私も社会人として働きながら絵を描き始めたときは、起床後の30分だけをスケッチタイムにしていました。慣れないうちは短い時間でも十分です。大切なのは、「描くのが当たり前」というリズムを作り上げること。そのうち、少しずつ自然に描く時間を増やしたくなってくるはずです。
2. “観察力”を鍛えるスケッチ
画力を上げるには、何よりも「よく見る」ことが基本です。そこでおすすめなのが“観察スケッチ”。身近なもの、たとえばコップやスマホ、机の上の小物などをじっくり観察しながら、短時間でスケッチしてみてください。輪郭だけでなく、光の当たり方や微妙なカーブ、質感など、細部まで目を配ることで、見えていなかった部分が浮き彫りになります。

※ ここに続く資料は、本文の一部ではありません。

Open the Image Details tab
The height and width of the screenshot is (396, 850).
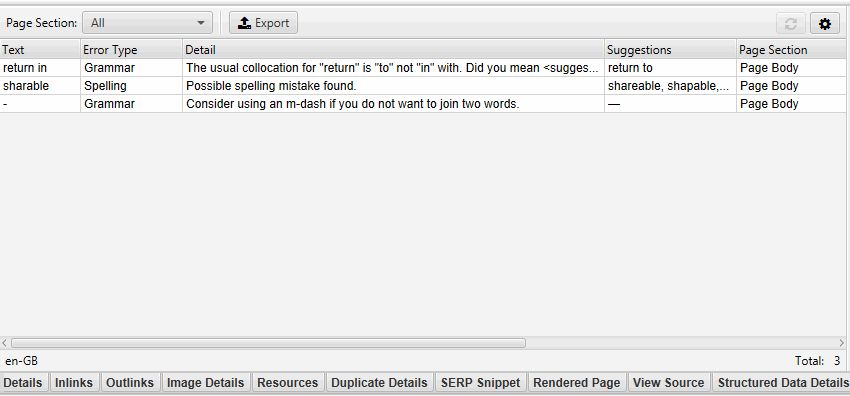click(x=205, y=382)
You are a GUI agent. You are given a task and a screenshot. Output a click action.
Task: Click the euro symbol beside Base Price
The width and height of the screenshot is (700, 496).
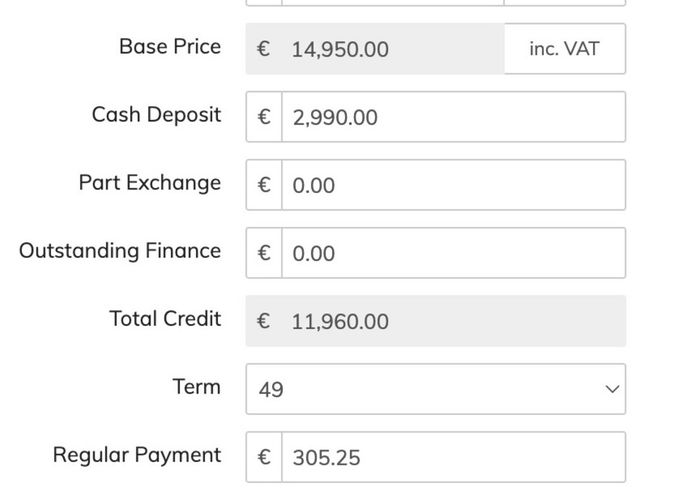(263, 49)
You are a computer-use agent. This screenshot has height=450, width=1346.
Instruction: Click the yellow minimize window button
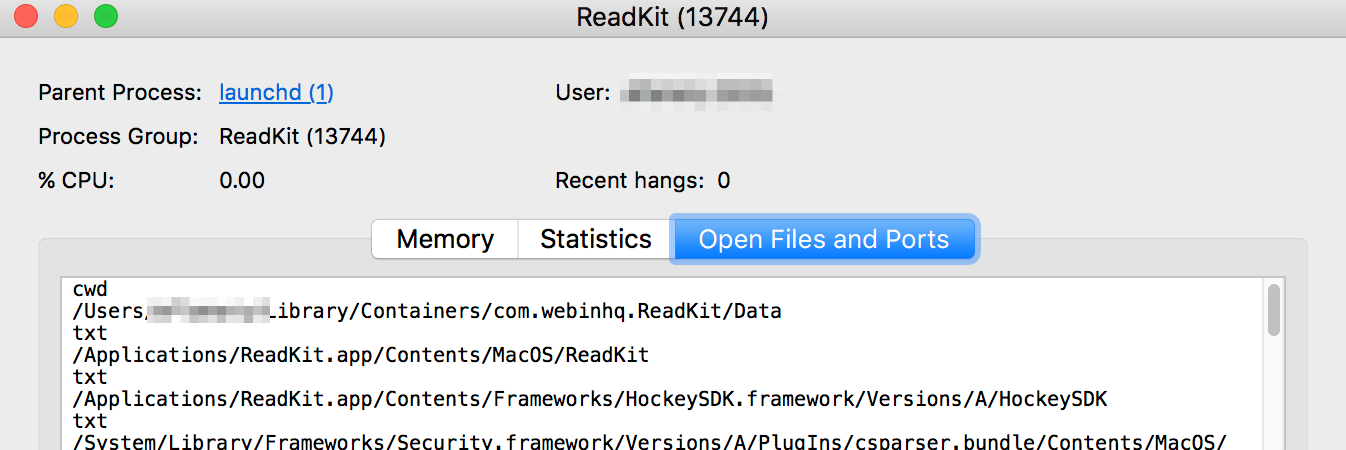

私自身も、朝のスケッチ習慣では、手に取ったものをできるだけ“ありのまま”に描く練習をしていました。描き終えたあとで実物と比べてみると、「ここが歪んでる」「陰影が少し浅い」など、改善点がはっきりわかるのが良いところ。観察力が向上すると、どのようなテーマでも表現の説得力が増してくると実感しています。
3. クロッキーで“スピード×把握力”を磨く
ゆっくり観察するスケッチと並行して、クロッキー(速写)を取り入れると効果的です。モデルや動物、風景などを短時間で捉える練習は、瞬時に特徴をつかみ、要点を描く能力を高めてくれます。1分、2分、5分といった制限時間を設けて描くのもおすすめです。
私は人物の動きや動物のポーズを描くのが苦手でしたが、クロッキーを続けるうちに、「最小限の線でイメージを捉える」コツが少しずつ身につきました。ときには電車の中やカフェで周りの人をこっそり観察(マナーに気をつけつつ)しながら、シルエットだけ素早く描いてみることもありました。スピードが求められるクロッキーは、筆運びのリズム感や構図力も鍛えてくれるので、ぜひ毎日の練習に加えてみてください。
4. デッサンで“立体感”を追求する
独学で絵を学ぶ方が見落としがちなのが、正統派の“デッサン”。自由に好きなものを描くのは楽しい反面、どうしても自分の苦手分野を後回しにしてしまう傾向があります。立体感や陰影のつけ方が曖昧だと、どんなに色彩センスが良くても、全体として“絵が弱い”印象になってしまうことがあります。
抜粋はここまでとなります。